There is a problem with the traditional mobile web
Think about how quickly some of your favourite apps (Facebook, Instagram or BBC news) load on your mobile phone. A world of information is available almost instantly with just one tap. Now think about that experience when a customer wants to visit your website. One tap to open the browser, another tap for the address bar, a few more to enter the site URL (assuming they remember it or need to search again), and then you need to wait until it loads. It may not fill the screen or is too small, worst it has no real functionality. What makes this worse is that mobile internet connections are often fickle and slow. You will be surprised to learn that Twitter, Instagram, Trivago actually use web apps for web browsers, which delivers a smoother and app-like experience.
According to Google, 53% mobile site visits are abandoned if it takes longer to load or is awkward to navigate. As most people use a mobile device, your website is wasted as an ineffective marketing brochure with no real engaging functionality like an app, hence why native apps fulfilled this need, however with the launch of Progressive Web Apps (PWA) it makes life easy for small businesses to now enter this space with all the advantages of having most of the functions of a traditional app without the expense, and deliver beyond the capabilities of a website.
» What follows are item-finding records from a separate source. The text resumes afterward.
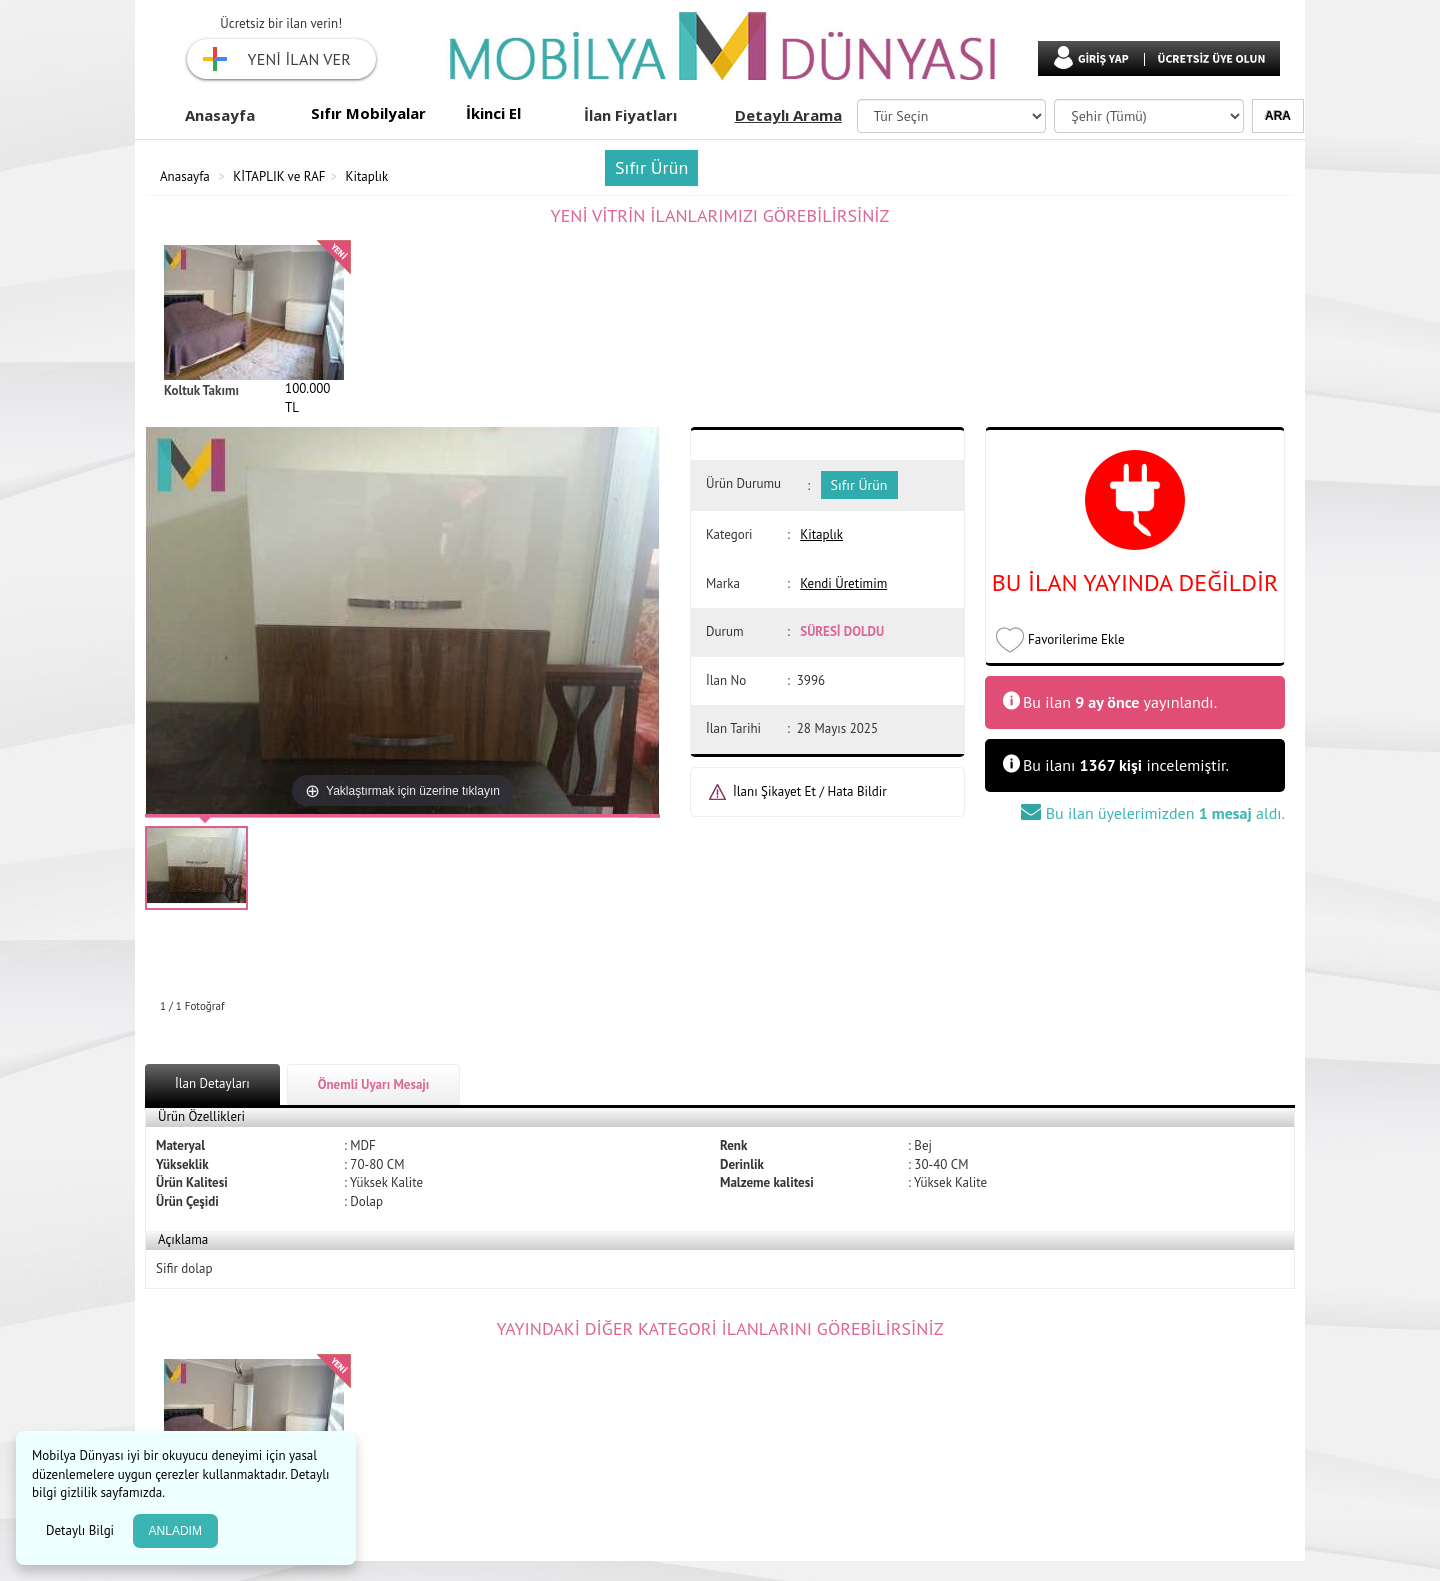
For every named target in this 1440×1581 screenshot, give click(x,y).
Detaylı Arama (788, 115)
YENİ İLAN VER (299, 59)
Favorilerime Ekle (1076, 639)
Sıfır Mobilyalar (368, 113)
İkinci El (493, 113)
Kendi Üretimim (843, 583)
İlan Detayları (212, 1083)
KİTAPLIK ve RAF (279, 176)
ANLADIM (175, 1531)
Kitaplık (367, 176)
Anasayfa (220, 115)
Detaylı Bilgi (82, 1530)
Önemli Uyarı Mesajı (374, 1084)
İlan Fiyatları (630, 115)
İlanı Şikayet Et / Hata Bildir (810, 791)
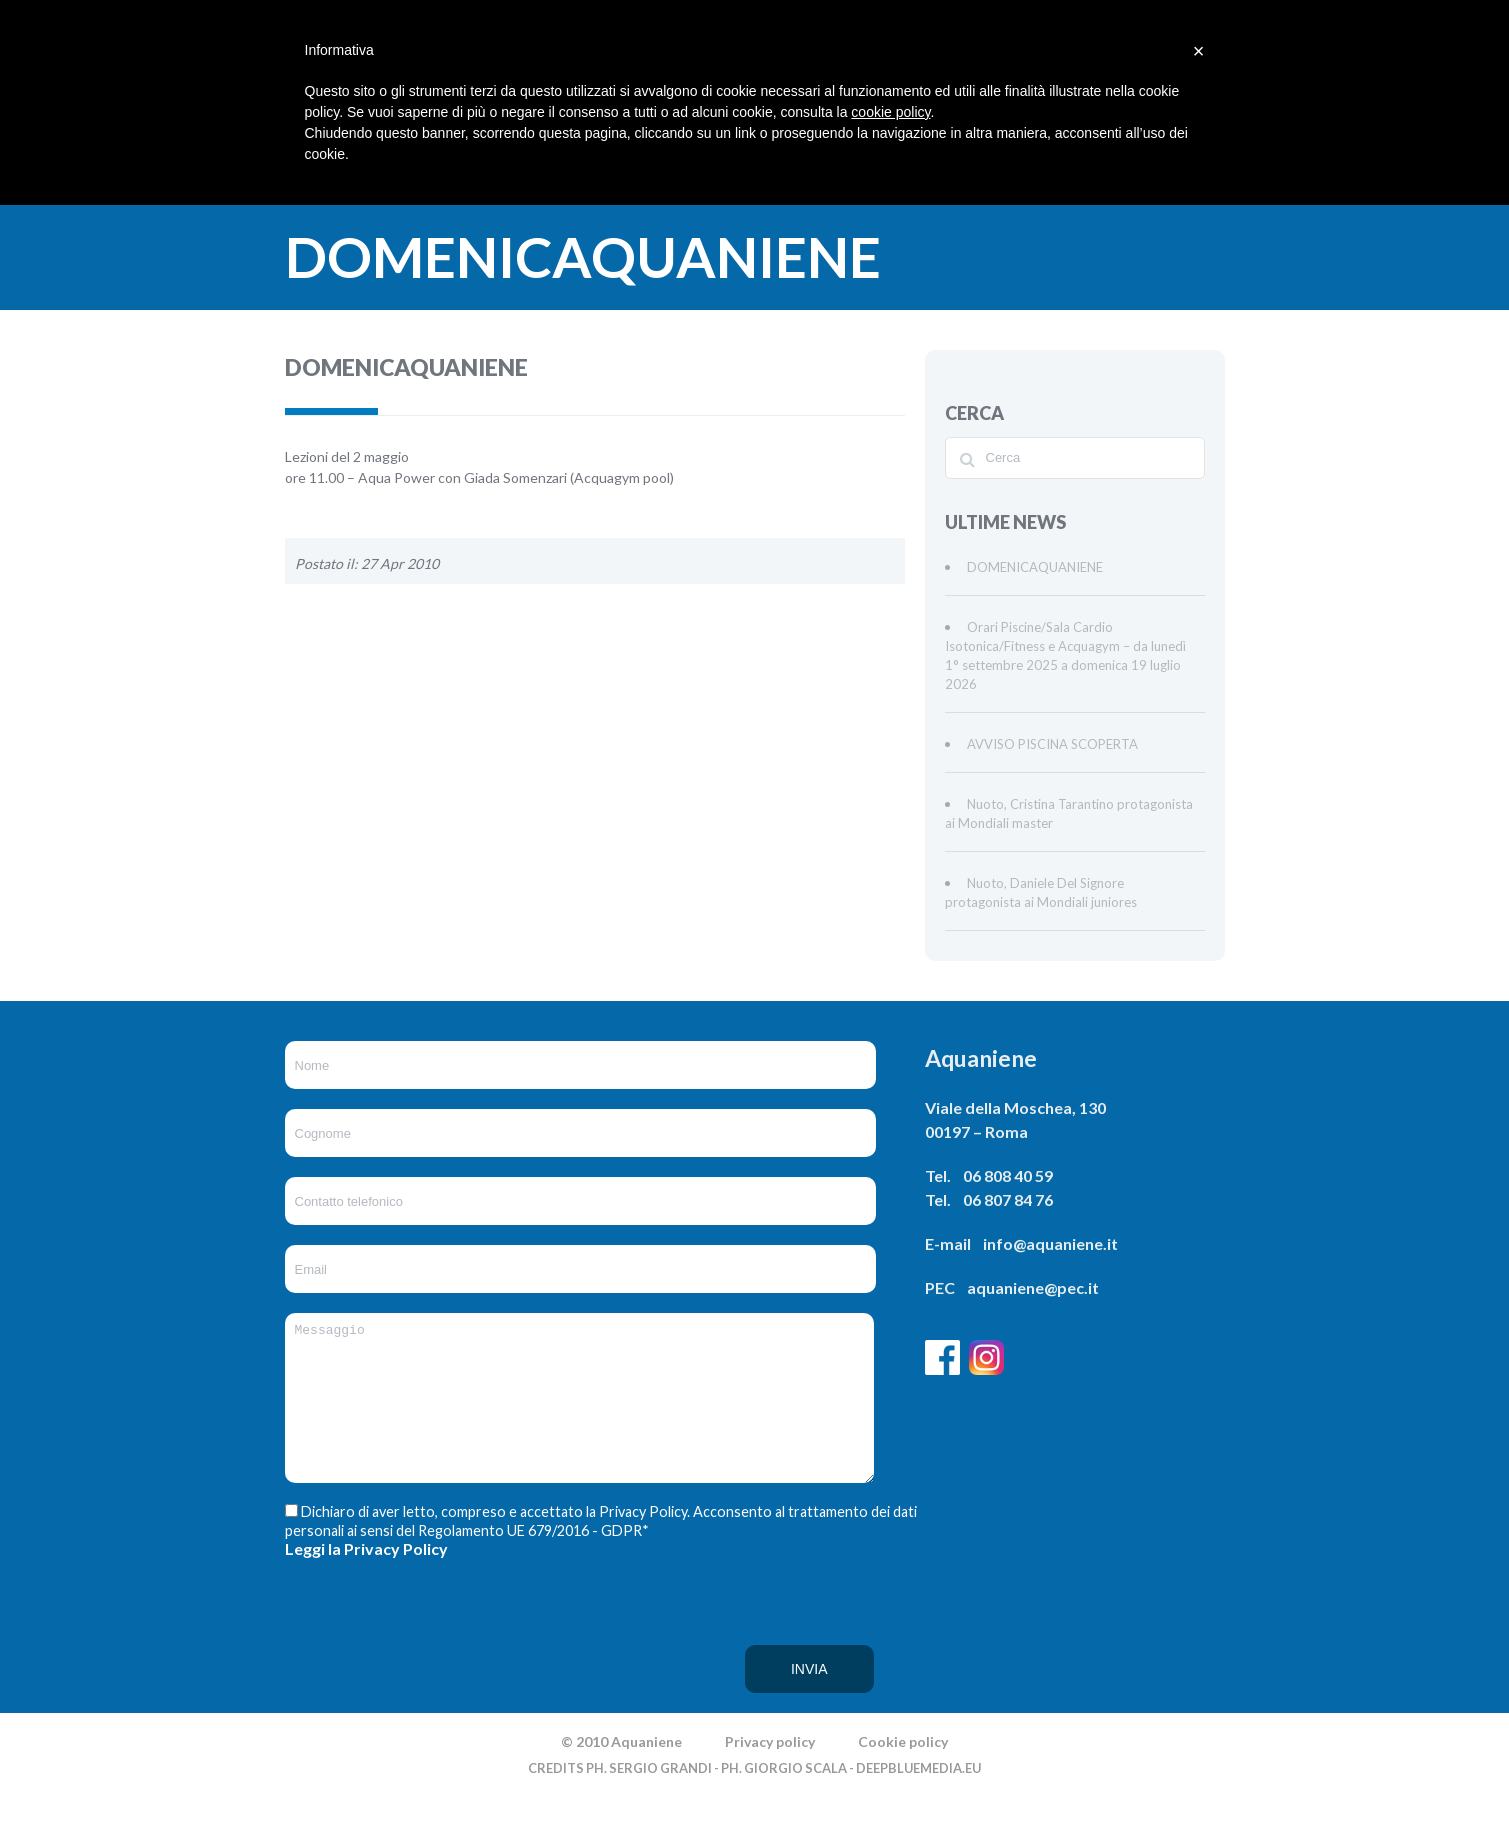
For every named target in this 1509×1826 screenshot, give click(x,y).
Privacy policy (770, 1771)
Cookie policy (903, 1771)
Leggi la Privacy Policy (366, 1578)
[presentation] (367, 1665)
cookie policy (890, 112)
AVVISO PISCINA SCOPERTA (1052, 744)
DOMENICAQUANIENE (1035, 567)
Introducing Progressive Web Apps
Progressive Web Apps solve this problem really effectively by combining the best of the web and native applications (apps), PWA’s require no installation, it’s fast, feature rich, and is both engaging and helps boost conversions.
Some of the biggest brands in the world are already reaping the benefits: Forbes’ PWA increased impressions per visit by 10%. Alibaba increased mobile conversions by 76% and Twitter saw a 20% decrease in bounce rate. Now even Starbuck, Debenhams and Trivago are in on the act. Here are the top five features that make this such an enticing prospect for all types of businesses and organisations.
1. Add to the home screen (No installation required)
The great thing about PWA’s is that they prompt users to add the PWA to their home screen, complete with icon and branding without the need to install on the device.
2. Full-screen native app experience
PWA’s bring many of the benefits of a native app experience without making sacrifices for devices that do not support some apps due to the specific version of the device. PWA’s are now loaded with a full-screen experience on Android web browsers and safari is catching up soon. Now you can see more of your site on the screen, it’s easier to navigate and operates like an app, providing a better experience and building a stronger brand identity.
3. Works even with a poor connection
PWA’s can work with a poor connection, just like a native app. Your content is always going to be available, no matter how poor the user’s connection is and helps elevate your brand to be more reliable and dependent.
4. Push notifications
Some of the best features that mimic a native app experience are push notifications that will appear in the user’s notification bar or on top of their locked screen, in the same way, that notifications generally work. At the moment it works for Android. Safari will be releasing a version to allow PWA’s to send push notifications soon.
5. New features are being added all the time
There are many more benefits to be had from adding PWA functionality to your site, speed and performance improvements, enhanced functionality beyond website and what is outlined here, plus more are being added all the time. Google is actively working on this tech and more and more businesses are adopting this concept to make their mobile experiences more dynamic for their customers as part of their overall marketing mix. Unlike apps, PWA’s will automatically be updated, showing the latest version, without the need for manual updates or costly upgrades.
Can I use this now?
Yes. Google and Microsoft are leading the way and Chrome on Android devices (for the most part) have full integration; with Safari and iOS under development.